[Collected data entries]
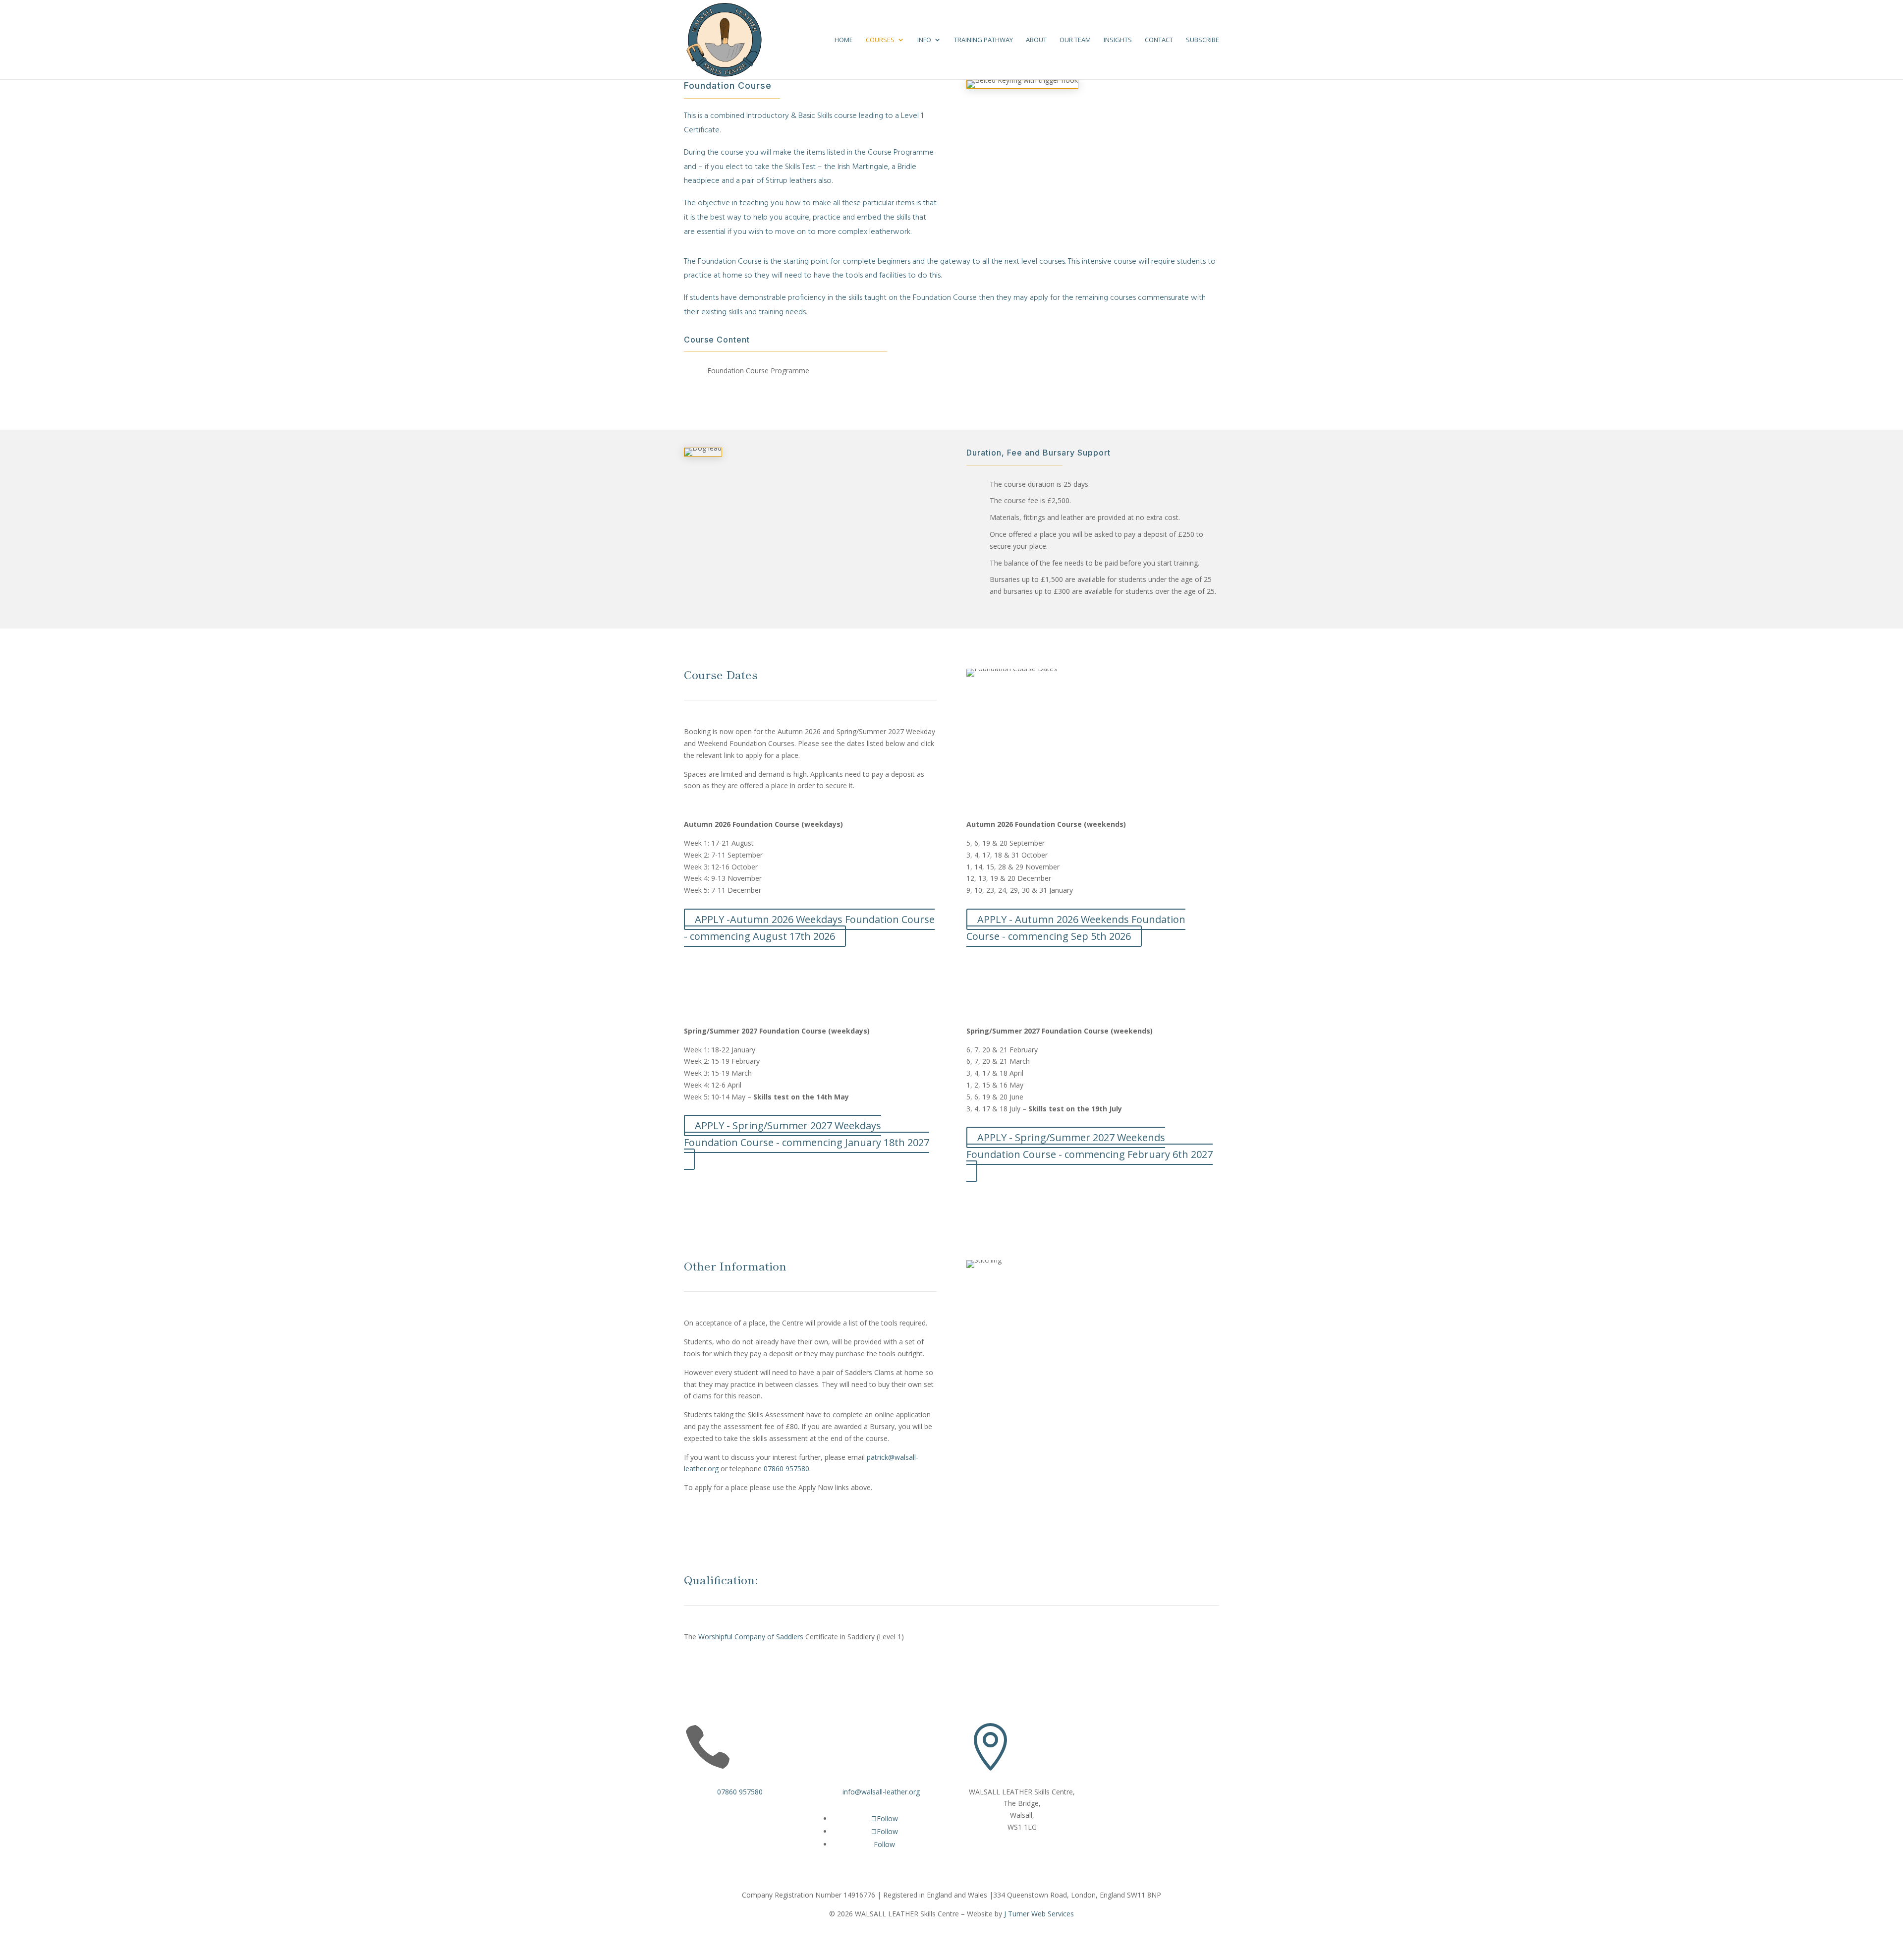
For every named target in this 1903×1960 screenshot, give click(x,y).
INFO (924, 40)
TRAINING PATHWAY (983, 40)
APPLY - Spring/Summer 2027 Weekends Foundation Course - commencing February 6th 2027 (1089, 1146)
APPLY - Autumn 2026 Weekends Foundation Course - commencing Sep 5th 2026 (1075, 928)
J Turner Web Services (1039, 1913)
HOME (844, 40)
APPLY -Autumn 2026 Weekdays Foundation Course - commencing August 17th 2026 (809, 928)
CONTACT (1159, 40)
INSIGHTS (1118, 40)
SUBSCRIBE (1202, 40)
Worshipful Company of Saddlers (749, 1636)
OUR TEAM (1075, 40)
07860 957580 (786, 1468)
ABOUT (1036, 40)
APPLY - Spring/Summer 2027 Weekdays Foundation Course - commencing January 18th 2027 (806, 1134)
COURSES (880, 40)
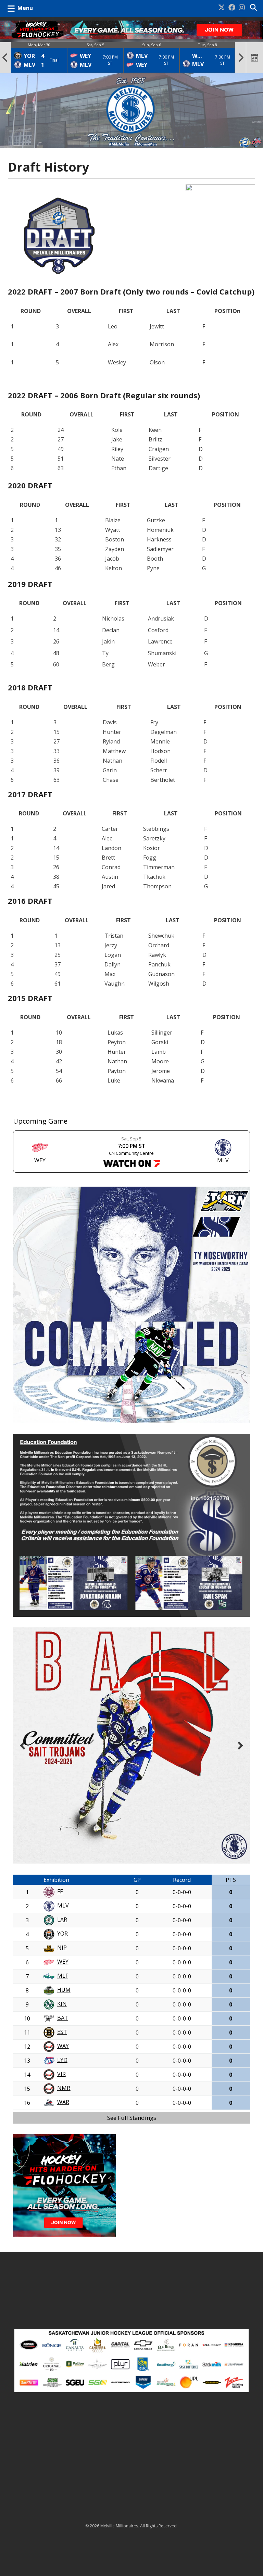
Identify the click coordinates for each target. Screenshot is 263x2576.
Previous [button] (5, 57)
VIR (61, 2074)
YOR (62, 1933)
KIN (62, 2004)
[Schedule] (254, 57)
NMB (64, 2088)
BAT (62, 2018)
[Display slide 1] (222, 1853)
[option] (39, 57)
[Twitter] (221, 8)
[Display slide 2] (227, 1853)
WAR (63, 2102)
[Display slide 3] (233, 1853)
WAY (63, 2046)
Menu (25, 8)
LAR (62, 1919)
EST (62, 2032)
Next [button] (241, 57)
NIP (62, 1947)
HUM (64, 1989)
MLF (62, 1975)
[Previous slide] (22, 1745)
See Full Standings (131, 2118)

## Required action:
Leave out each picture and extract the lines from the one containing "CONTACT (1159, 40)" through the end of the records above, inclusive, exactly as they stand.

## Answer to this problem:
CONTACT (1159, 40)
INSIGHTS (1118, 40)
SUBSCRIBE (1202, 40)
Worshipful Company of Saddlers (749, 1636)
OUR TEAM (1075, 40)
07860 957580 (786, 1468)
ABOUT (1036, 40)
APPLY - Spring/Summer 2027 Weekdays Foundation Course - commencing January 18th 2027 (806, 1134)
COURSES (880, 40)
Identify the click coordinates for each target. Screenshot is 263x2576.
Previous [button] (5, 57)
VIR (61, 2074)
YOR (62, 1933)
KIN (62, 2004)
[Schedule] (254, 57)
NMB (64, 2088)
BAT (62, 2018)
[Display slide 1] (222, 1853)
[option] (39, 57)
[Twitter] (221, 8)
[Display slide 2] (227, 1853)
WAR (63, 2102)
[Display slide 3] (233, 1853)
WAY (63, 2046)
Menu (25, 8)
LAR (62, 1919)
EST (62, 2032)
Next [button] (241, 57)
NIP (62, 1947)
HUM (64, 1989)
MLF (62, 1975)
[Previous slide] (22, 1745)
See Full Standings (131, 2118)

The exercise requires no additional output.